Part of a data file
____
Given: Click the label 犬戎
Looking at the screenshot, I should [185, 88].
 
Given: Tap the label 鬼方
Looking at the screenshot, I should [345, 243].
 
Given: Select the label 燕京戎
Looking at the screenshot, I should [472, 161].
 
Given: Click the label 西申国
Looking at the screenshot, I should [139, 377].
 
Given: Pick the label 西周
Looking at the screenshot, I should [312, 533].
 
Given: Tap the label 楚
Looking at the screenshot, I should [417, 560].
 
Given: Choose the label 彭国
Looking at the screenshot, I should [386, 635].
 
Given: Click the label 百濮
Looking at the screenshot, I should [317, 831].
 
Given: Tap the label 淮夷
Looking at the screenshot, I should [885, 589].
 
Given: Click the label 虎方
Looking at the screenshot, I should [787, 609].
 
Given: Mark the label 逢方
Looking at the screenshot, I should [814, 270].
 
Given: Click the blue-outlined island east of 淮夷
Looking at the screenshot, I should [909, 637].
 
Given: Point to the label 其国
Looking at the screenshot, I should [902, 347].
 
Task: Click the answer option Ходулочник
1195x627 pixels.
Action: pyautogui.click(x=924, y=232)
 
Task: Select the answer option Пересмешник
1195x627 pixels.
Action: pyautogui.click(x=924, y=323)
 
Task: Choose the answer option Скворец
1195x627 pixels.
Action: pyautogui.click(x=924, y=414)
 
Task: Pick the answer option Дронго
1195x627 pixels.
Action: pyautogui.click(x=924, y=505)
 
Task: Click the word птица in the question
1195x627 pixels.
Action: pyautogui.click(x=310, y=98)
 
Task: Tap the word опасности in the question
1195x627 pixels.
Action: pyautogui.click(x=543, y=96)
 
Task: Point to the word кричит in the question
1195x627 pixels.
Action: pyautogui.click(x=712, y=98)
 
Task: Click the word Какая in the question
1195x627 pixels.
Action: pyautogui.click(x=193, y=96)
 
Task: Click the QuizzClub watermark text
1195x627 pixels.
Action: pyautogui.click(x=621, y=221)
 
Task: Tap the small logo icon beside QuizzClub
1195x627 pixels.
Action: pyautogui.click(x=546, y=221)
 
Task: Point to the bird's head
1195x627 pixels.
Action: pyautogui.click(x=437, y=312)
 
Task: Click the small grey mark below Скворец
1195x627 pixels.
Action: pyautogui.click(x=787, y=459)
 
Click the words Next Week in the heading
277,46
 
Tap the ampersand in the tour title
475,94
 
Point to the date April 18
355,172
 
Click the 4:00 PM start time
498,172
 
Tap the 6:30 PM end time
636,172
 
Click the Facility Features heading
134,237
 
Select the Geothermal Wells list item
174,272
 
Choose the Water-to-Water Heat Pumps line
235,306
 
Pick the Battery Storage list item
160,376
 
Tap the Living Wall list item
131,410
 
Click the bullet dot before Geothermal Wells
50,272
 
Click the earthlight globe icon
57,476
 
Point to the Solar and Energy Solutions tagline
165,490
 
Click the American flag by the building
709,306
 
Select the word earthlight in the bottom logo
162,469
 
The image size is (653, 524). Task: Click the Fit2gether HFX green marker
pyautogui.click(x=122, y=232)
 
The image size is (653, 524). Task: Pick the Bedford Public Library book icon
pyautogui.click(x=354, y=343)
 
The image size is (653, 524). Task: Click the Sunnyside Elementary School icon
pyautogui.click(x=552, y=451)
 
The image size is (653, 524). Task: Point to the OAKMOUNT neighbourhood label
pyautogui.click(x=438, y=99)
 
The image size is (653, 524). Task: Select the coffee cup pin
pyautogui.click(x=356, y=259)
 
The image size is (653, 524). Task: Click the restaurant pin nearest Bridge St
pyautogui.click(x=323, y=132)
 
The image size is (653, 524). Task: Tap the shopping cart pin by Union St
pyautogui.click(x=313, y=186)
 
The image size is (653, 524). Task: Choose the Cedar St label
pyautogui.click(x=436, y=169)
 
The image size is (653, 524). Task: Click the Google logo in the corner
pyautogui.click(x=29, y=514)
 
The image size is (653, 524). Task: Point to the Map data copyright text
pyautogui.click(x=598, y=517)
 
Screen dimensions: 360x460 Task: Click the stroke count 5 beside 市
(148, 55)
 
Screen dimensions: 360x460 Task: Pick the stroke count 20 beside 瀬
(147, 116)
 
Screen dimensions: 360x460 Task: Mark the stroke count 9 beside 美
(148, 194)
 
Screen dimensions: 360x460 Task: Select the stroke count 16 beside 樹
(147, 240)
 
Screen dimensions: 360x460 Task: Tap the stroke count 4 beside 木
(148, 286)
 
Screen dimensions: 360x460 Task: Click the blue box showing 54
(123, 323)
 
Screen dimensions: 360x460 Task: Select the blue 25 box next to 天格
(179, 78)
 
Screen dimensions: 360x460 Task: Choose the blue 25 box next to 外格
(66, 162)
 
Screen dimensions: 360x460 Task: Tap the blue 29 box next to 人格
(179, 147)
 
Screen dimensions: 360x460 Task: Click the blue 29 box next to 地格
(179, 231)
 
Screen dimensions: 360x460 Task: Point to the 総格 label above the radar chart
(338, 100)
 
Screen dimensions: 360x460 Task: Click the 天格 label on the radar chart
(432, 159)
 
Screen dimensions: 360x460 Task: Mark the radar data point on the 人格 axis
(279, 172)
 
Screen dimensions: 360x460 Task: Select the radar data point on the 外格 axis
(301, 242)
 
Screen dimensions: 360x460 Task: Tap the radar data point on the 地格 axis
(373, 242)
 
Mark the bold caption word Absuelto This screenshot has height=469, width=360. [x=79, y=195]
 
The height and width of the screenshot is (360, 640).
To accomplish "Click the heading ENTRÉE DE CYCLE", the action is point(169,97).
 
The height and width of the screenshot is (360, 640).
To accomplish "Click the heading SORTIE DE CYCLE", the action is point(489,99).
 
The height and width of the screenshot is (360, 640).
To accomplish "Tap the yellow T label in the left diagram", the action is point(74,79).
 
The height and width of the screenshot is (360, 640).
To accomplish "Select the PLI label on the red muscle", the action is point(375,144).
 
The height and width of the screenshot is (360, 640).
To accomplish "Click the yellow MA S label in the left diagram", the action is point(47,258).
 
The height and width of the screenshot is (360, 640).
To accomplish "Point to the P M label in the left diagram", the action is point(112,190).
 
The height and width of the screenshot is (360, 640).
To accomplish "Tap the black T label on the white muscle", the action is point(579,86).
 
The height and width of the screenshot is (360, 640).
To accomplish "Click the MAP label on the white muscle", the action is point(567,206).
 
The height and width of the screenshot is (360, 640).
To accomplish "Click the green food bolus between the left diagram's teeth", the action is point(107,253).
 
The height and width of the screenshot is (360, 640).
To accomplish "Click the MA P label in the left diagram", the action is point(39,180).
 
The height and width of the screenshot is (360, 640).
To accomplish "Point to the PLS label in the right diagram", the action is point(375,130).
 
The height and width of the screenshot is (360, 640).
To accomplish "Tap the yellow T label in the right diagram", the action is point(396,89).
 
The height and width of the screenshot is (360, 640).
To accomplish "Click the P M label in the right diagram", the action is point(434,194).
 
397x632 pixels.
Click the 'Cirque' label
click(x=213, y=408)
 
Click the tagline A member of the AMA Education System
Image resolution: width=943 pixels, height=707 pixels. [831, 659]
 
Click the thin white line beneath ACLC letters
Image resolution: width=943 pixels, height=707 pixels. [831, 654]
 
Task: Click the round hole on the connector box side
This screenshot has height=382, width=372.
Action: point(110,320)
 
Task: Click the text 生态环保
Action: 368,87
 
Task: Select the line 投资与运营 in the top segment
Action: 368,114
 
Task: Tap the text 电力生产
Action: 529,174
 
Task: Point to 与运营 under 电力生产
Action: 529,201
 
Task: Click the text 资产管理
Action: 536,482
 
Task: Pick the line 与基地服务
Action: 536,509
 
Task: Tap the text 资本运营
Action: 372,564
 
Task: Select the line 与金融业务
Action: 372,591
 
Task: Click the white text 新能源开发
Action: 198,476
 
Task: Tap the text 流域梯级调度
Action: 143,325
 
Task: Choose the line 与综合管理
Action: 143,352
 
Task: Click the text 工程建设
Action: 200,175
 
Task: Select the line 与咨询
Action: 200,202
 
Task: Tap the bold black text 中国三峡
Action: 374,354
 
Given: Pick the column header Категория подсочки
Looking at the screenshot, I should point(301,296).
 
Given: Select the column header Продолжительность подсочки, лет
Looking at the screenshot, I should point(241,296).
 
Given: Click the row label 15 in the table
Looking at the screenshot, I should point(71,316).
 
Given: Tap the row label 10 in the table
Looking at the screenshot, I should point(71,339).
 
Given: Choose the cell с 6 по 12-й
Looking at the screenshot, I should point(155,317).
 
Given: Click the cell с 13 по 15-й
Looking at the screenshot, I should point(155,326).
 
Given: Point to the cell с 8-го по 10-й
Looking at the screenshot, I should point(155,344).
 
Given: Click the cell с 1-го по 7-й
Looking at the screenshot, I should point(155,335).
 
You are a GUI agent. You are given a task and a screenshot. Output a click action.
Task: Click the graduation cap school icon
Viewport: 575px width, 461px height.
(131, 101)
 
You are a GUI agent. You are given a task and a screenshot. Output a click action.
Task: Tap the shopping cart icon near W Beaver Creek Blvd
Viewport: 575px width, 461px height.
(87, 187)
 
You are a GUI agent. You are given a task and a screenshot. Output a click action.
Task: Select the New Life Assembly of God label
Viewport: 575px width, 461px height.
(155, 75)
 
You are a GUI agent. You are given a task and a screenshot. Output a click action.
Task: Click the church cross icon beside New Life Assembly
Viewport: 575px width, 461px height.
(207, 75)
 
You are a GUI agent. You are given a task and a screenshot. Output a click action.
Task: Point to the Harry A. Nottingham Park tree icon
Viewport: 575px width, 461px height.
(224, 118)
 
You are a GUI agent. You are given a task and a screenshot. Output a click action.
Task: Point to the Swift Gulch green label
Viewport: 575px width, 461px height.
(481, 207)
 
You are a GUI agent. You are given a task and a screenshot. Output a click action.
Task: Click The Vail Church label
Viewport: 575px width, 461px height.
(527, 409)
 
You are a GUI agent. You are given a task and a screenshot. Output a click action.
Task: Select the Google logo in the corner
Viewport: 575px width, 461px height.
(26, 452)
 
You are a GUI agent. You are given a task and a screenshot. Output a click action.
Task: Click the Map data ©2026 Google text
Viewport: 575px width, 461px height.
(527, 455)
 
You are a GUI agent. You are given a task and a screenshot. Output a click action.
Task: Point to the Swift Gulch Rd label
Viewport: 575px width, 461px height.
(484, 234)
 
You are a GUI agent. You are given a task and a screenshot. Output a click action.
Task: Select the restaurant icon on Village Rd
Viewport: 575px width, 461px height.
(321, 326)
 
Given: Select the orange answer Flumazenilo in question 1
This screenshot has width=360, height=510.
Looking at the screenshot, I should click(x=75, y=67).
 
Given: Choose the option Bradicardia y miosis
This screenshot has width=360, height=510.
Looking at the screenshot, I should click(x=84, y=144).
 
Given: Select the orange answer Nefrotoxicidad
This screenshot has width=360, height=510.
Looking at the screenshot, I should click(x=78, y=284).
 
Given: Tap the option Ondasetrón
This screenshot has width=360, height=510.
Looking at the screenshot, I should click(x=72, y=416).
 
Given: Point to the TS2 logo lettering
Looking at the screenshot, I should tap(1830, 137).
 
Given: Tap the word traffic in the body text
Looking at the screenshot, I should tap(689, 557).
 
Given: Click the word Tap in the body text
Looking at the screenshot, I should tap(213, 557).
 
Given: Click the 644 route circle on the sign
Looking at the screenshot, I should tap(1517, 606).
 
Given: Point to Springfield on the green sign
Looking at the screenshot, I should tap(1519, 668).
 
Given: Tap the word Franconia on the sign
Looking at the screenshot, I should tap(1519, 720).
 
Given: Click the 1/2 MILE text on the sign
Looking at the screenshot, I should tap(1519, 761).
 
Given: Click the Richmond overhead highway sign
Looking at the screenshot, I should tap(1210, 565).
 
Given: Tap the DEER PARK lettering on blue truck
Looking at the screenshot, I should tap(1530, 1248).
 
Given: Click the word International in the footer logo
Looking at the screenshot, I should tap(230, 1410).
____
_WORK INSTRUCTIONS_
Change "Tap" to "Press" in the records from the line with "Task: Click the word птица in the question" to the line with "Action: pyautogui.click(x=712, y=98)", and write out those lines again with everything else unchanged.

_REPLY_
Task: Click the word птица in the question
1195x627 pixels.
Action: pyautogui.click(x=310, y=98)
 
Task: Press the word опасности in the question
1195x627 pixels.
Action: pyautogui.click(x=543, y=96)
 
Task: Point to the word кричит in the question
1195x627 pixels.
Action: pyautogui.click(x=712, y=98)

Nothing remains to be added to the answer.